Pero por muy desconfiado que fuese Arnoldo de Torroja al viajar en compañía de un asesino envenenador, acabó muriendo igualmente envenenado en aquel viaje. Fue enterrado en Roma.
En aquel momento sólo tres hombres en el mundo entero pudieron sospechar, o incluso más que sospechar, lo que había sucedido. El primero de ellos era el nuevo papa, Lucio III, que con toda seguridad había recibido suficiente información de los archivos papales por parte de manos serviciales. El segundo era el Maestre de Jerusalén, Arn de Gothia, que en ausencia de un nuevo Gran Maestre llegó por un tiempo a ser el mando más alto de la orden de los templarios. El tercero era el padre Louis.

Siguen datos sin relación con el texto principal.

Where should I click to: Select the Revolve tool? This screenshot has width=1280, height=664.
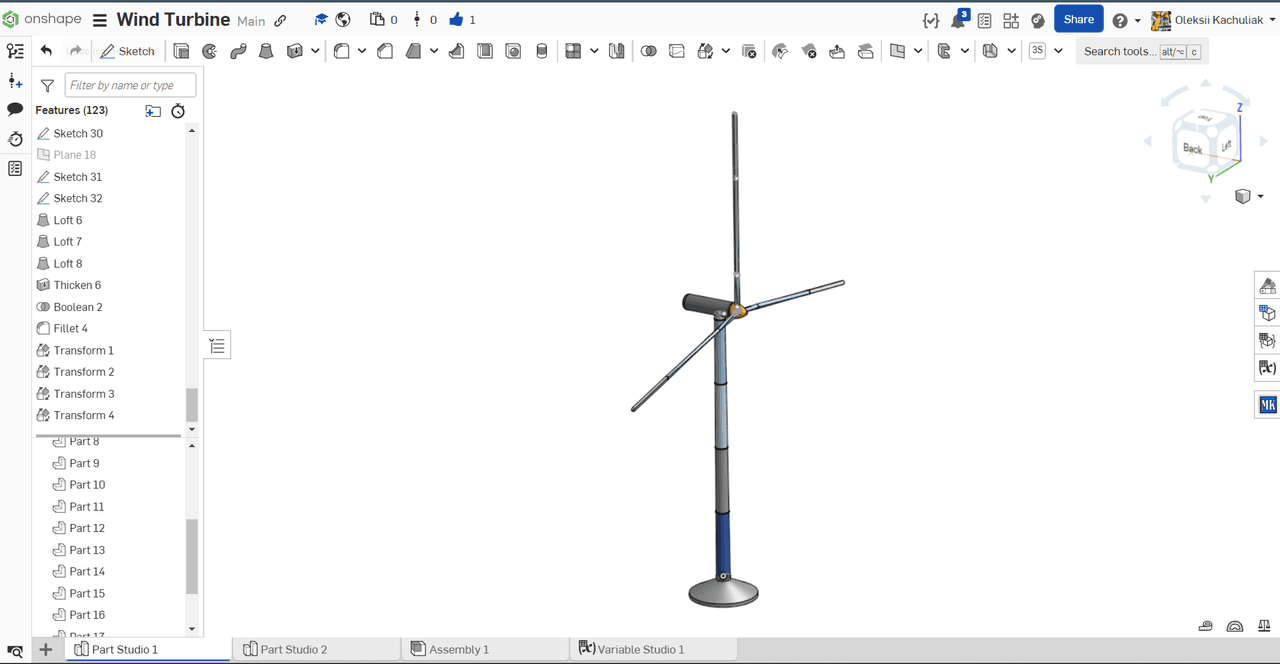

Heraclius no sólo había asesinado a un arzobispo, sino también a un Gran Maestre del Sagrado Ejército de Dios.
Pero las novedades buenas y malas como ésta viajaban despacio en aquellos tiempos, en particular durante el otoño, cuando el tráfico marítimo solía limitarse al mínimo. Arn recibió la información acerca del asesinato de su Gran Maestre directamente del padre Louis cuando uno de sus cistercienses en constante viaje llegó de Roma tras una travesía muy complicada.

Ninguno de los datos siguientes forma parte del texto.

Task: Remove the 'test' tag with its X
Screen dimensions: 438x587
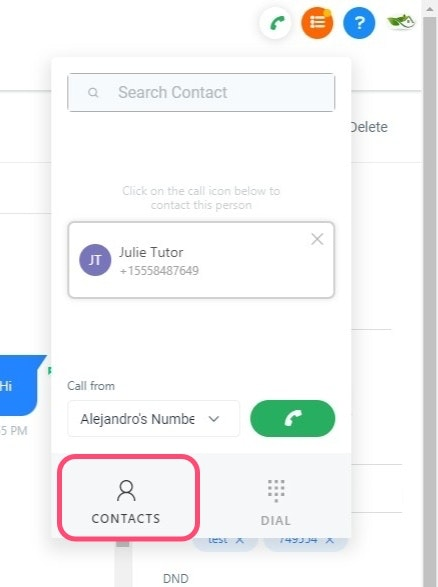Action: click(240, 540)
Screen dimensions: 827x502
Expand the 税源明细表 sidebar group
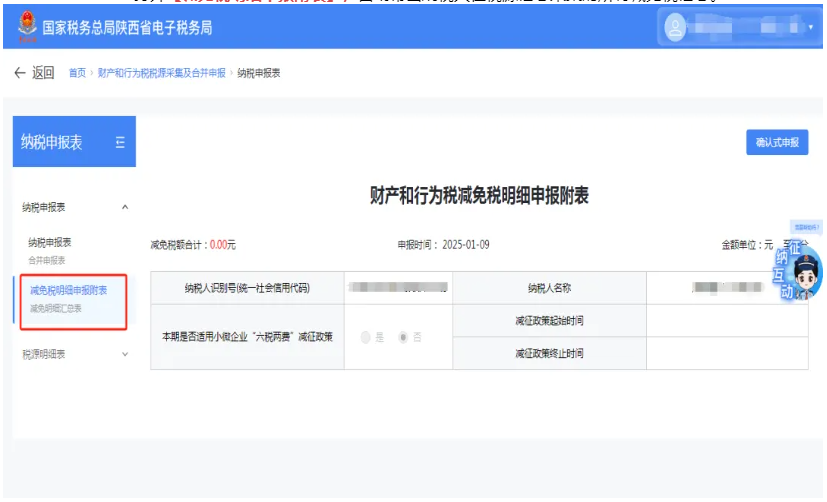[x=125, y=354]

Ambos se sintieron desolados por la noticia. Arn afirmó desesperado a gritos que ahora o nunca había que excomulgar al asesino. Entonces el padre Louis señaló apenado que tal vez ahora fuese todavía más complicado. Si Lucio III excomulgaba a Heraclius por el asesinato anterior, del que estaban seguros, también delataría a su antecesor Alejandro III por la equivocación cometida. No era de esperar que el nuevo Santo Padre optara por ese camino.
«¡Cuántos asesinatos hacen falta para optar por un camino así!» —se preguntó Arn, desesperado, sin obtener respuesta. ¡Así que un asesino, un fornicador, un impostor y una desgracia para Tierra Santa disfrutaría de cada vez mayor protección cuantos más crímenes detestables cometiese!

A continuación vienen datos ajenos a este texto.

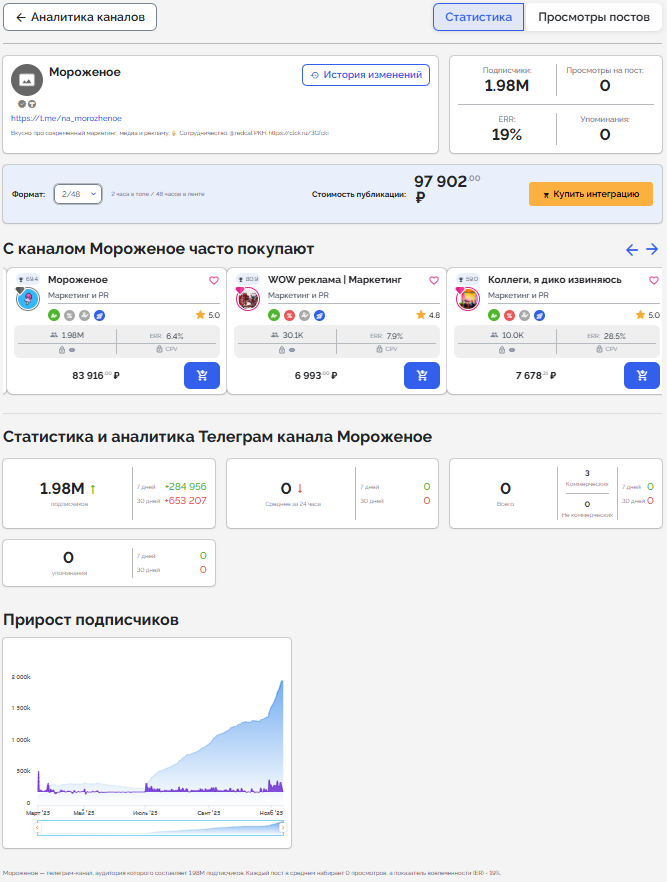Favorite the Мороженое card with heart
This screenshot has width=667, height=882.
(x=213, y=281)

Tampoco a esa pregunta obtuvo respuesta alguna. Sin embargo, por un tiempo rezaron mucho juntos, pues ambos compartían un pesado secreto.
Pero también tenían ambos mucho trabajo con el que olvidar sus penas. Con la ayuda de Arn, el padre Louis había logrado colarse en la corte de Jerusalén, por donde podía rondar aparentando ingenuidad aunque tuviera los oídos bien abiertos.
Como Arn era la autoridad suprema entre los templarios, había recibido la doble misión de encargarse tanto de los asuntos de Jerusalén como de los negocios de toda la orden. Aunque esa última misión consistiera sobre todo en firmar documentos y avalarlos con sellos, todo este trabajo le requería tanto tiempo como dedicación.
Al llegar el siguiente invierno, el rey Balduino IV hizo llamar a todo el Alto Consejo de Outremer para pronunciar su última voluntad, lo cual significaba que todo barón de importancia de Tierra Santa, del condado de Trípoli, del principado de Antioquia y el único soberano cristiano de Oultrejourdain, Reinaldo de Châtillon, debían viajar a Jerusalén. Reunirlos a todos tomaba su tiempo y durante esta espera Arn se vio más o menos convertido en posadero. La orden de los templarios tenía la mayor cantidad de habitaciones para invitados y las salas más grandes de Jerusalén, por lo que por ejemplo se finalizaba toda nueva coronación con un gran banquete precisamente en casa de los templarios. El palacio real no habría dado jamás abasto.